Os Carvalhais do Brasil procedem dos de Portugal; e estes vão encontrar sua origem no fidalgo espanhol d. Álvaro Gil de "Carvajal". Os apelidos Carvalhal e Carvalhais são de gente nobre, honrada e merecedora de geral estima. As armas de ambos são as mesmas. O comendador Barnabé representava em Santos a tradição da família, legada pelos seus maiores. Veio este a falecer em 1867, contando então 77 anos de idade. Sua viúva, d. Ana Zeferina Vieira de Carvalhais, envelheceu docemente entre os carinhos e as amizades. Finou-se em 1872, contando então 76 anos. Ambos os consortes envelheceram ao mesmo tempo.

Cai a propósito aqui, aquilo que Diogo de Paiva de Andrade escreveu no curioso e instrutivo trabalho intitulado Casamento Perfeito. Assim se enunciou ele: - "É uma felicidade para o casal quando marido e mulher envelhecem juntos".

Faz ainda Diogo de Paiva, no mencionado livro, esta advertência: - "Que não haja entre os casados desconfiança". A essa opinião aditou ele este tópico: - "A confiança que convém que tenham de parte a parte é para conservar a união e conformidade, porque o dar das mãos antigamente era sinal de firmeza e lealdade, como afirma Marco Tullio e Sebastião Stocamero e ainda entre nós é hoje vulgar costume", pág. 75.

Anda corrente na tradição que a confiança entre Barnabé Francisco e Anna Zeferina formava o melhor exemplar de dois corações unidos para sempre. Foi o fiel esposo, por isso mesmo, comparado certa vez a Santo Efrem.

- Qual seria o motivo de tal comparação? - indagará o leitor curioso.

Um trecho do oratoriano Bernardes responderá por nós. Ei-lo aqui: - "Solicitou uma ruim mulher a Santo Efrem: ele piedosamente astuto, deu-lhe a entender que consentiria, se escolhesse por lugar o meio da praça". (Nova Floresta, v. 4, pág. 283).

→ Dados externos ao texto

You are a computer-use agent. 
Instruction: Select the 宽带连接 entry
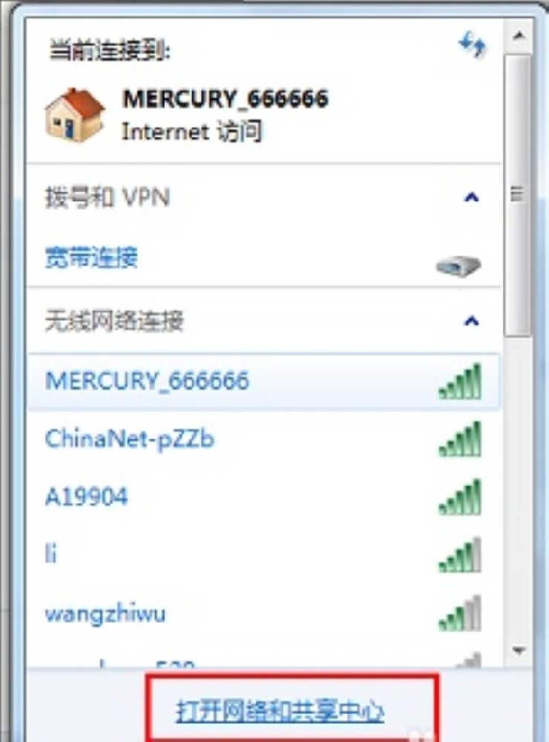(264, 258)
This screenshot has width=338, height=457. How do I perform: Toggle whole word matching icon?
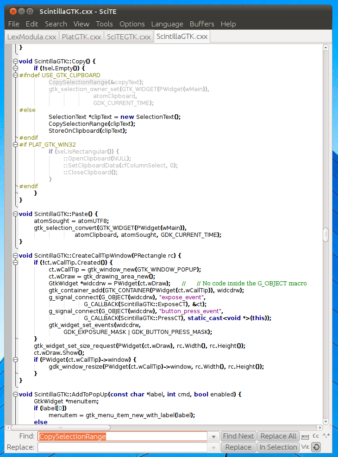[x=305, y=436]
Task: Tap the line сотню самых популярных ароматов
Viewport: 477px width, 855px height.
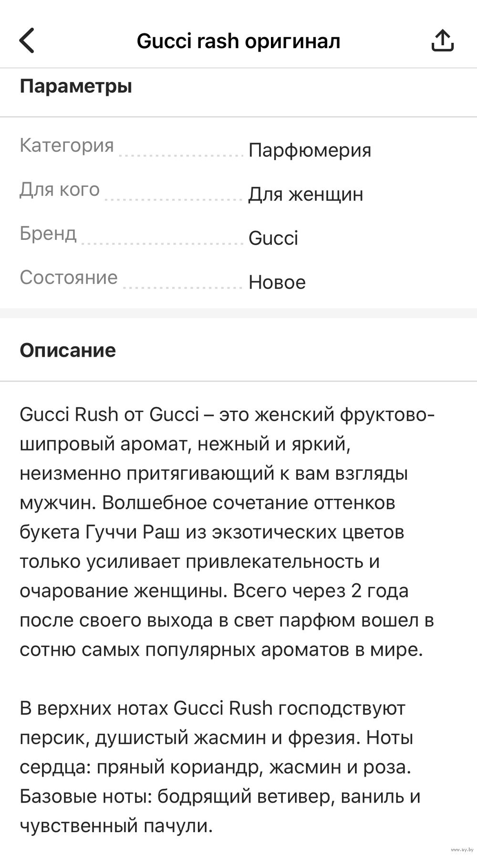Action: (221, 649)
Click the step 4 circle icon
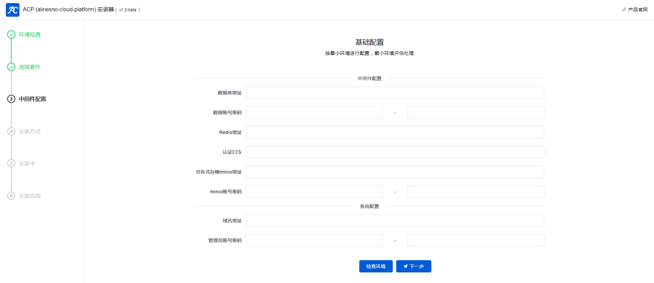This screenshot has height=283, width=654. pos(11,131)
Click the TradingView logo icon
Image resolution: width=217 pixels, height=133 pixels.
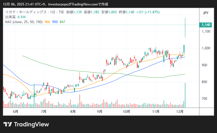[x=7, y=124]
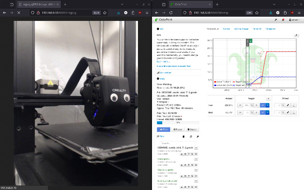Switch to the Terminal tab
The image size is (304, 190).
(x=257, y=29)
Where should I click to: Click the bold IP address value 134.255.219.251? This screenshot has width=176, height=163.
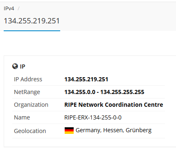[86, 79]
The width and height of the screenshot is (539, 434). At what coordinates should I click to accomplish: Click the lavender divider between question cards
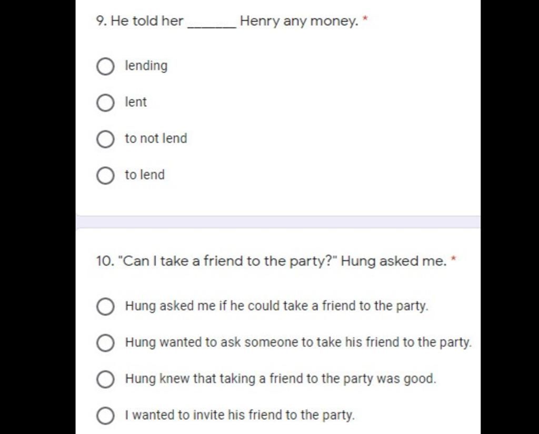click(278, 222)
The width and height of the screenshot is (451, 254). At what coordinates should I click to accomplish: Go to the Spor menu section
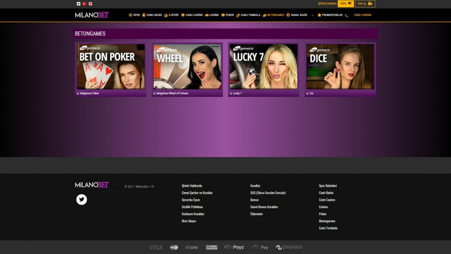click(135, 15)
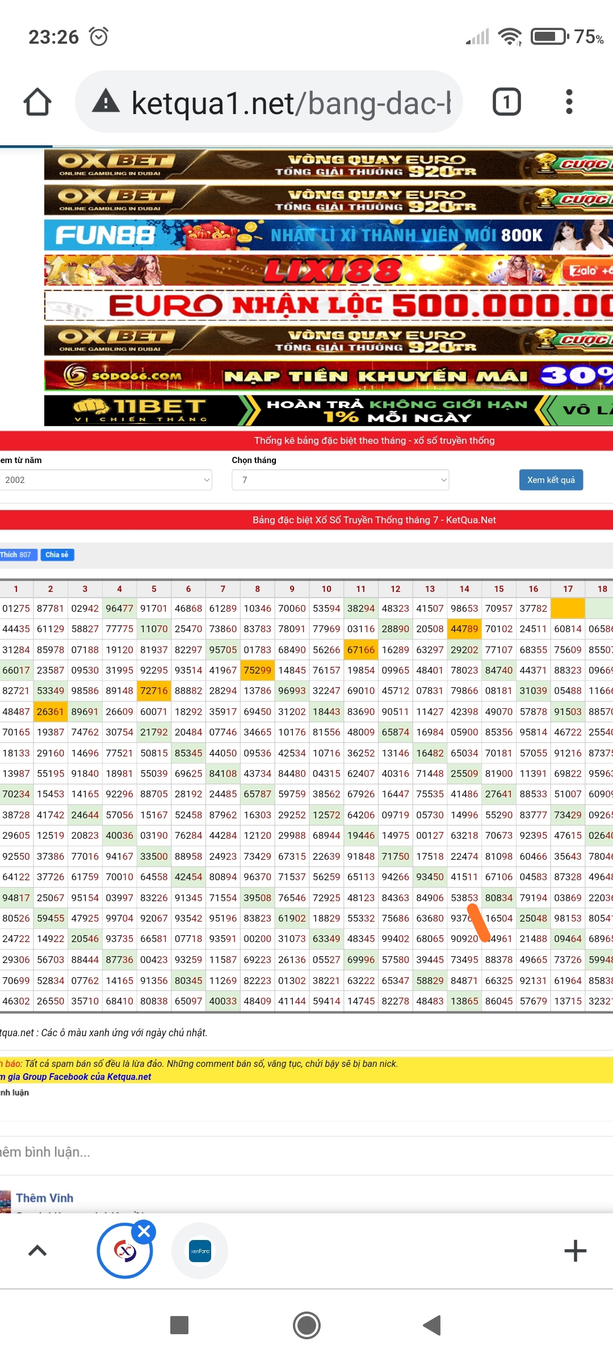Click the Xem kết quả button

point(551,480)
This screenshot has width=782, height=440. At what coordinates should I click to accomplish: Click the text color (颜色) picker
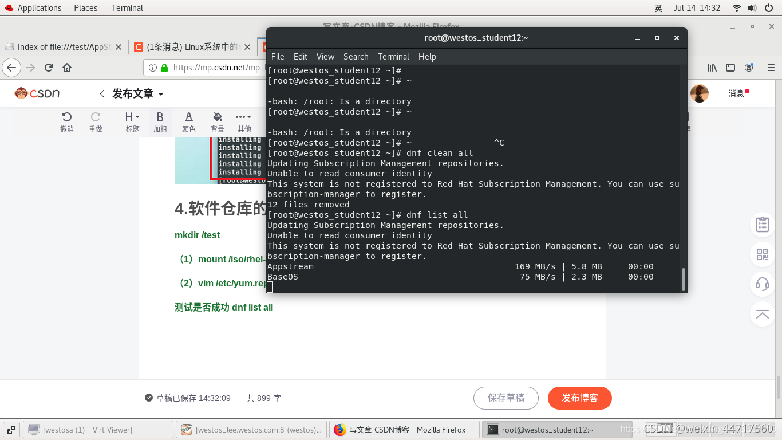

Cumpre-nos explicar o sentido incisivo e preciso do verbo "solicitar"; o clássico seiscentista usou-o no sentido de requestar, cortejar, procurar coabitar com uma pessoa. A fidelidade do nosso primeiro Carvalhais fez com que alguém o comparasse a Santo Efrem. Tal procedimento é, sem dúvida, da mais insigne raridade em nossos dias. Certos maridos de hoje, sobretudo quando casados com mulheres mais velhas do que eles, são via de regra perigosos calaceiros de patroas e criadas. Como estão mudados os tempos e os costumes!

Revertamos ao ponto principal. Barnabé Francisco Vaz de Carvalhais pelo lado materno pertencia à família Rodrigues, de Portugal, pois o nome de sua genitora era Maria Joana Rodrigues.

O apelido Rodrigues designa grande número de famílias Rodrigues, de Portugal. Gusmões pelo lado paterno eram também Rodrigues. Logo, deveriam ser até parentes. A existência de alguns bens do espólio de Francisco Lourenço no patrimônio do comendador Barnabé constitui presunção de tal fato. A própria casa dos Gusmões, situada no Largo dos Gusmões, aparece no inventário de bens de Barnabé, cuja sucessão foi aberta no dia 3 de abril de 1867. Caso curioso nos anais forenses de Santos: o inventário do comendador Barnabé só foi requerido trinta anos após o seu falecimento, vale dizer, no dia 20 de agosto de 1897, sendo distribuído ao Cartório do 3º Ofício.

Assim foi descrita e avaliada nesse inventário a referida casa:

"Uma casa de sobrado na Rua da Praia, 18, com três portas de frente para a Rua da Praia e três par o Largo dos Gusmões, partindo de um lado com a casa de José Joaquim Moreira Guimarães e do outro com casas dos herdeiros de d. Ana de Jesus Vieira, avaliada em 8 contos".

Duas entradas tinha portanto a casa dos Gusmões, uma pelo Largo dos Gusmões e a outra pela Rua da Praia, 18 (hoje Rua Tuiuti). Apresentava a forma de um "L" maiúsculo com três portas em cada extremidade. As portas do Largo dos Gusmões eram divididas em duas partes. Transformavam-se as portas em janelas quando aberta a parte superior. Isso naquele tempo era bastante comum.

Eis aí a casa dos Gusmões tal qual a encontramos em documentos dos séculos XVIII e XIX. Se ela ainda existisse hoje, daria, sem dúvida, para um belo museu: o "Museu dos Gusmões".